Two gnolls appear in view down the corridor. They rush towards the party, just in time for Eldor to summon magical grease, on which they slide right into the pit trap, landing on their heads. But it’s not over. The boss gnoll is behind the cannon-fodder. “Bob” valiantly if not too cleverly jumps over the pit, sliding on the grease [Actually Eldor cancelled the spell — Josh] towards the boss. He takes on the boss in single combat, but gets some magic missile support from the magicians. The boss decides to flee, but is shot full of arrows by Eldor and Bronwyn as he turns to leave.

A few healing potions and a net trap later, they find the missing party. They use up the last of their healing magic getting that group conscious — Rapsel the Hikitami cultist was the only one functional. She had found, disabled and then reset the tunnel traps to ward off the gnolls that had been following their group. The druid officer Lilamir arrived, in the form of an owl, and escorted them back to the rendezvous, where they were congratulated and rewarded for their success.

Guest GM report

I was guest GM at both last Friday and Sunday’s games. Both games are set
in my fantasy world where adventuring types are organized into hero-cults,
dedicated to deeds worthy of the founding hero (and drawing power from the
said hero). The Friday group consists of Bell the very good-looking paladin (Josh),
Erabod the elven wizard and cook (Mike), Duramir the dwarven warrior (Walter),
Ostiel the uninhibited ranger who speaks many animal languages (Mac), and
Haha al-Ish, a part-Jannii priestess of Rai-Nocturne (sun god, night goddess) (Beth).
They were looking for a worg that was spying on Rurik the Smith and his forge,
but never found it. I blame the drive down. After Philadelphia traffic, I must have
been subconsciously avoiding further confrontations.. I didn’t even know how to
react when Erabod asked an elderly hobbit druidess if he could look at her melons.
Was this an innuendo or did he have a devious plan to lure the worg
with canteloupe?

Anyway, i was about to burn my GM screen when I ran the Sunday game. This
was a blast, even if I didn’t get most of the in-jokes. The group was
Bronwyn, the priestess of Belic-Serene (war and peace, with a heavy
emphasis on WAR) (Josh), Soren of Molosh, a mighty and clever warrior
woman (Wendy), Eldor, an adolescent (very adolescent) elven sorceror
(Doug), and Rally the indestructible dwarven wizard (Paul).

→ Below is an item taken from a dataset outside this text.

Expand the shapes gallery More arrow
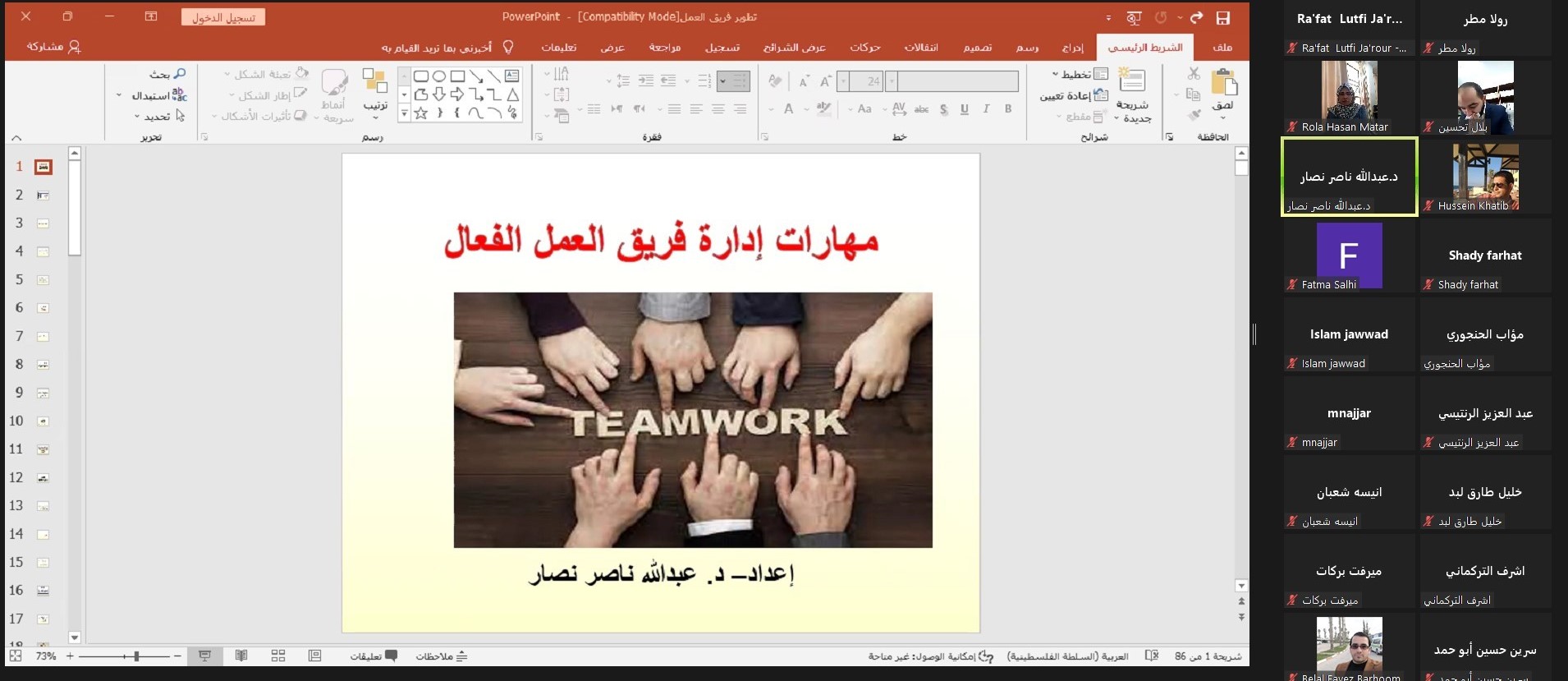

The group encountered ghouls who had followed a path cut through
what is normally a defensive hedge on the border of the Haunted
Lands. After dispatching them, they followed the same path that
the ghouls had been following. They found a group of
merchants who had been robbed by bandits, then attacked
by ghouls, and was currently in sorry state. After bringing
them to safety, and a night of carousing, they hurried on their
way to their original destination, the town of Lillibridge.

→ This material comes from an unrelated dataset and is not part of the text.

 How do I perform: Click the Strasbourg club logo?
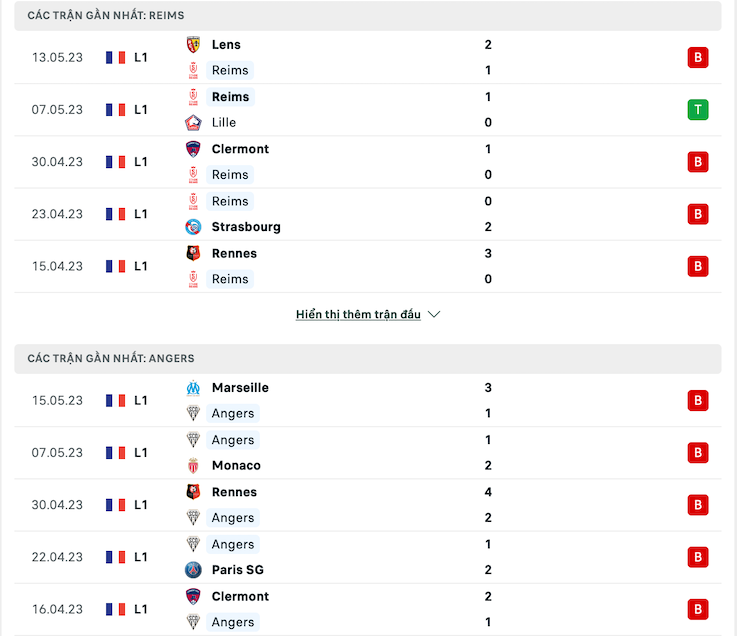point(193,227)
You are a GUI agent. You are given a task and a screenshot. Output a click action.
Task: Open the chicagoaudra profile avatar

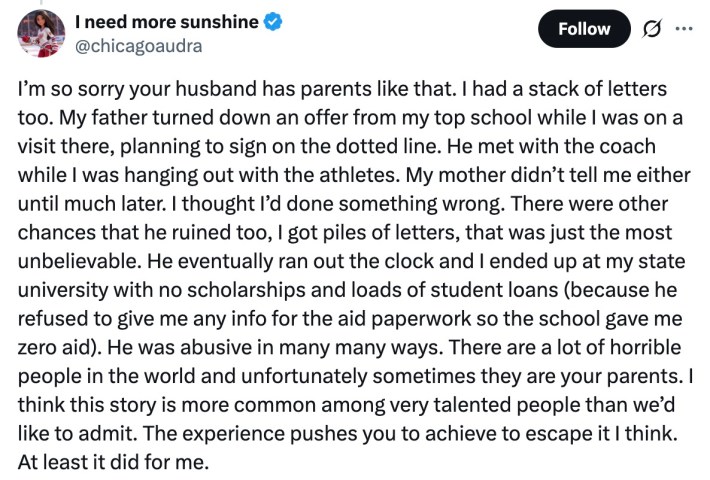click(41, 33)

In Lillibridge, they were suprised to meet the very same merchant
that they had rescued! The “merchant” acted in a suspicious
manner, and they eventually realized that he was actually a
disguised bandit, who had come to town to fence the stolen
merchandise. After failing to lure the group to his room, the
bandit snuck up behind Rally as he was interogating the bandit’s
assitant Corwin in the stable. The bandit hit Rally by suprise,
(twice!), but didn’t dent his thick skull. Once Eldor and Soren
ran to his aid, they quickly captured the bandit, just as
Bronwyn ran up with a group of guards to capture his accomplice.